== Excerpted records ==
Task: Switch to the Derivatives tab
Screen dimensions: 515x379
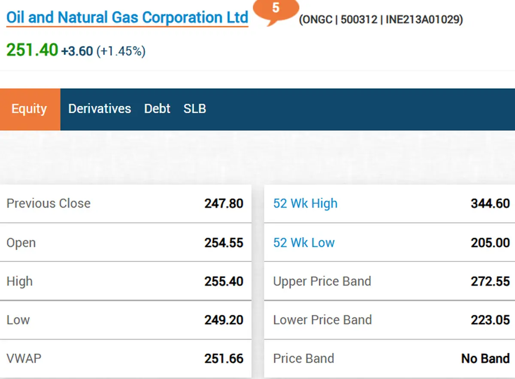Action: [100, 109]
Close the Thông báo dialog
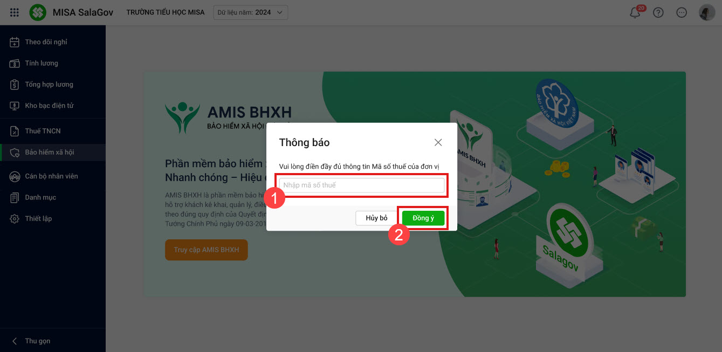Viewport: 722px width, 352px height. 438,142
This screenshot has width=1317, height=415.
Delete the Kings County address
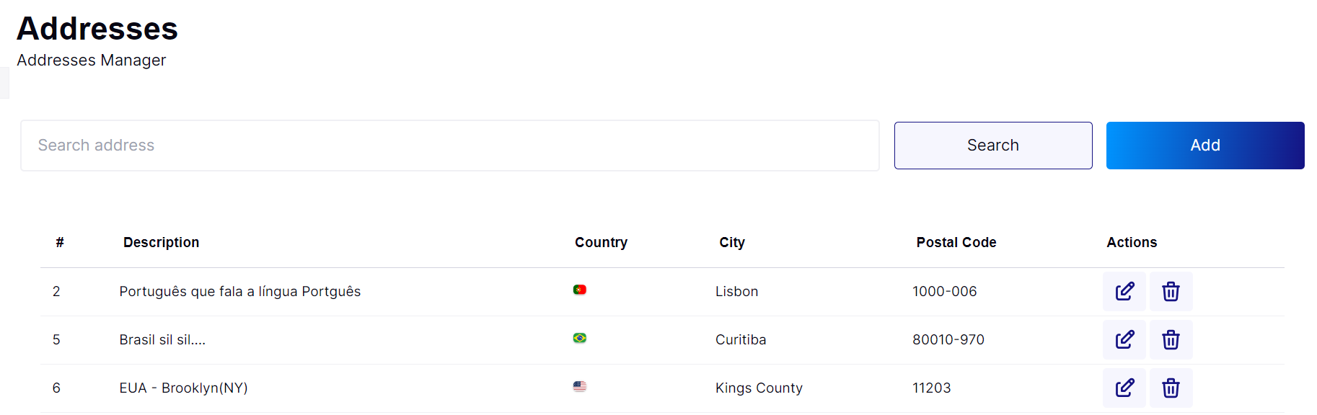point(1171,388)
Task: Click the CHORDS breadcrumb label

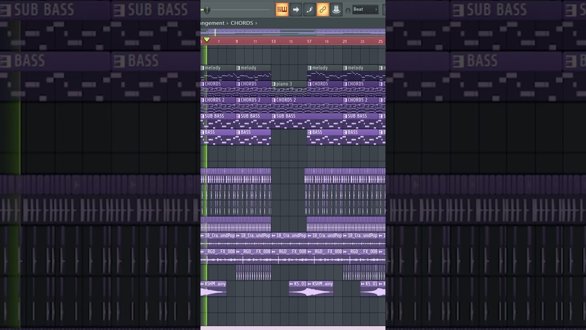Action: coord(242,23)
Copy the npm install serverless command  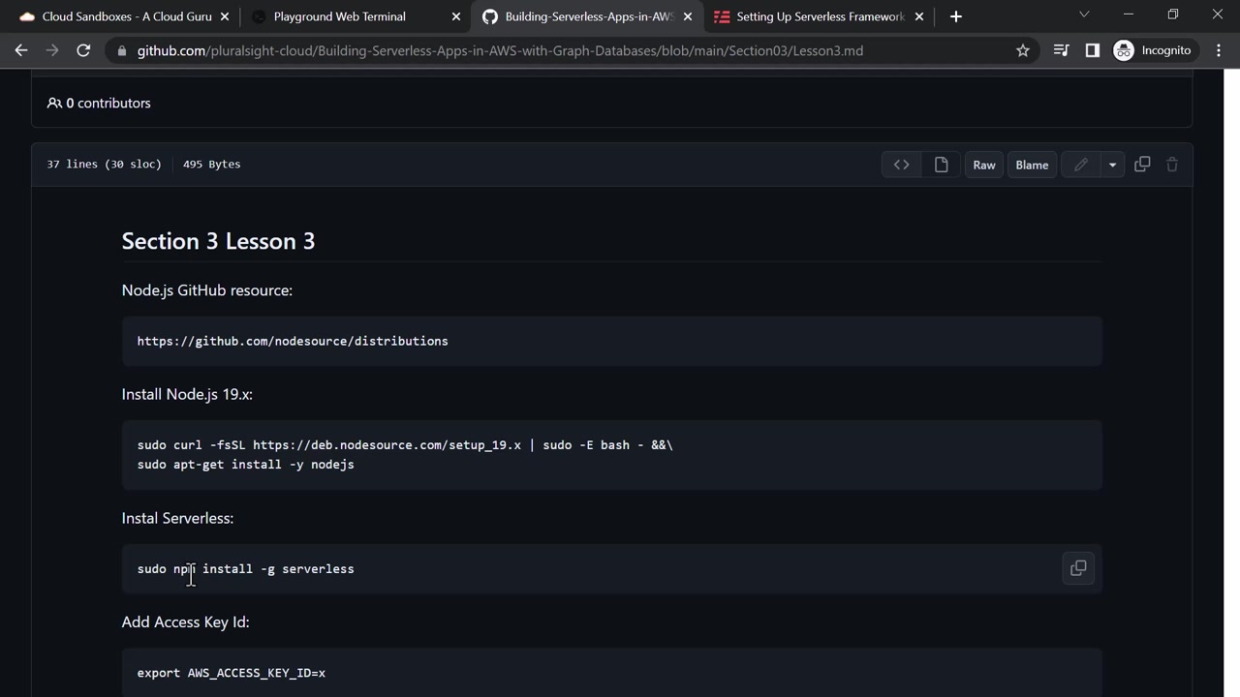pyautogui.click(x=1078, y=568)
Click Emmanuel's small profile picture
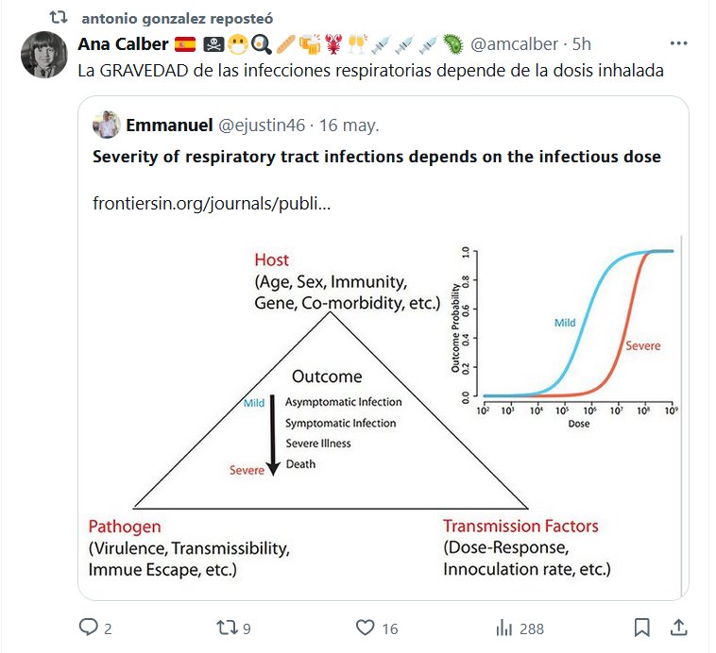This screenshot has width=716, height=653. click(x=106, y=125)
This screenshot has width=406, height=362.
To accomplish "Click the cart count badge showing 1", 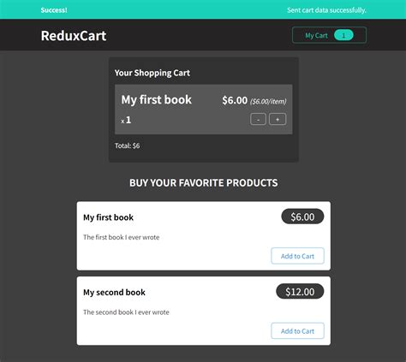I will (x=343, y=35).
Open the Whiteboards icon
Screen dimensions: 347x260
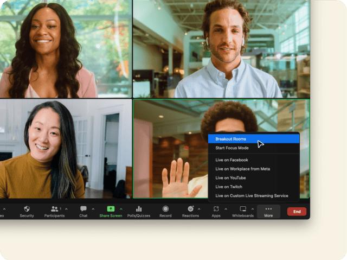[x=242, y=209]
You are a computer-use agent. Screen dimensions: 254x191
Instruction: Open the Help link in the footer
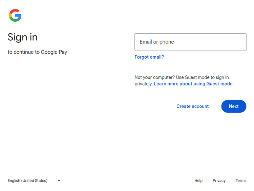click(198, 181)
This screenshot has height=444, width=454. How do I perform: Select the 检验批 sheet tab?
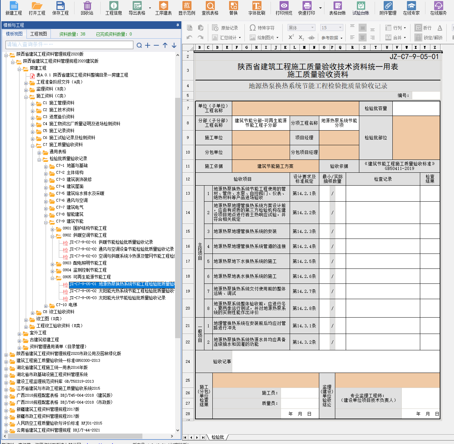point(218,437)
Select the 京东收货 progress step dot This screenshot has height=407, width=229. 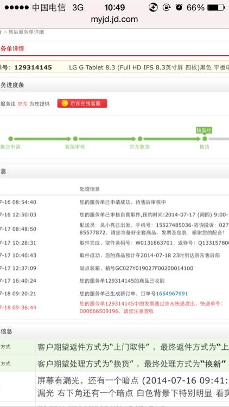pyautogui.click(x=140, y=139)
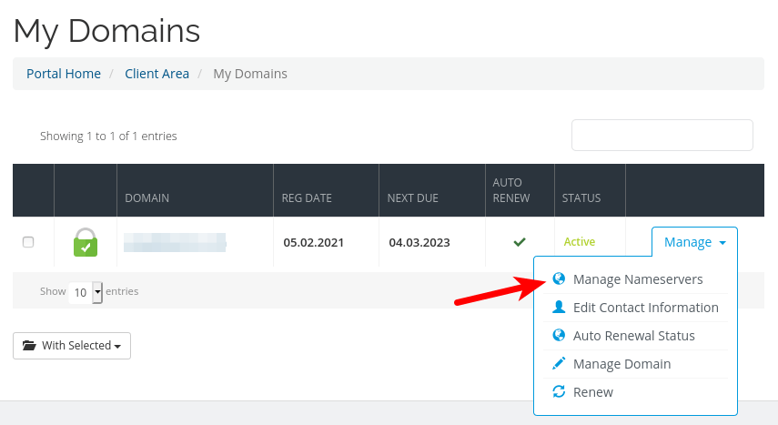Select Manage Nameservers from menu

637,279
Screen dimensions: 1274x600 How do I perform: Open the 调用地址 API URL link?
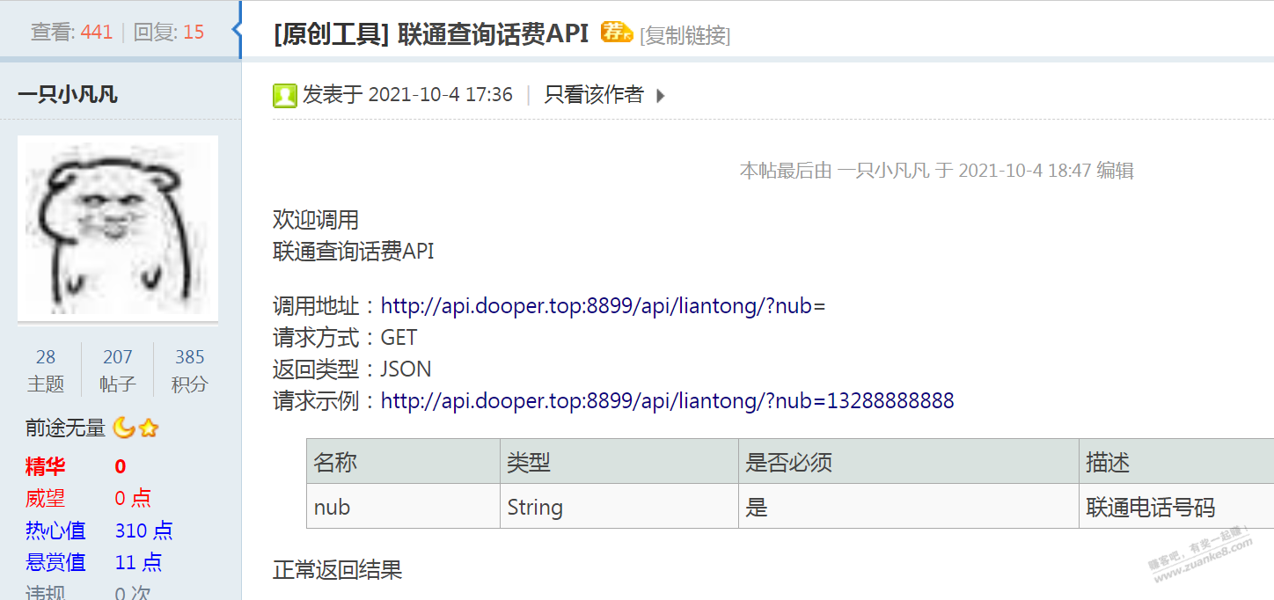coord(603,306)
===
What is being asked>
Which lines run from the one holding "Screen dimensions: 1274x600" through the end of the records? Reproduce them word for word, both ends included, with no pictures.

Answer section>
Screen dimensions: 1274x600 How do I perform: Open the 调用地址 API URL link?
coord(603,306)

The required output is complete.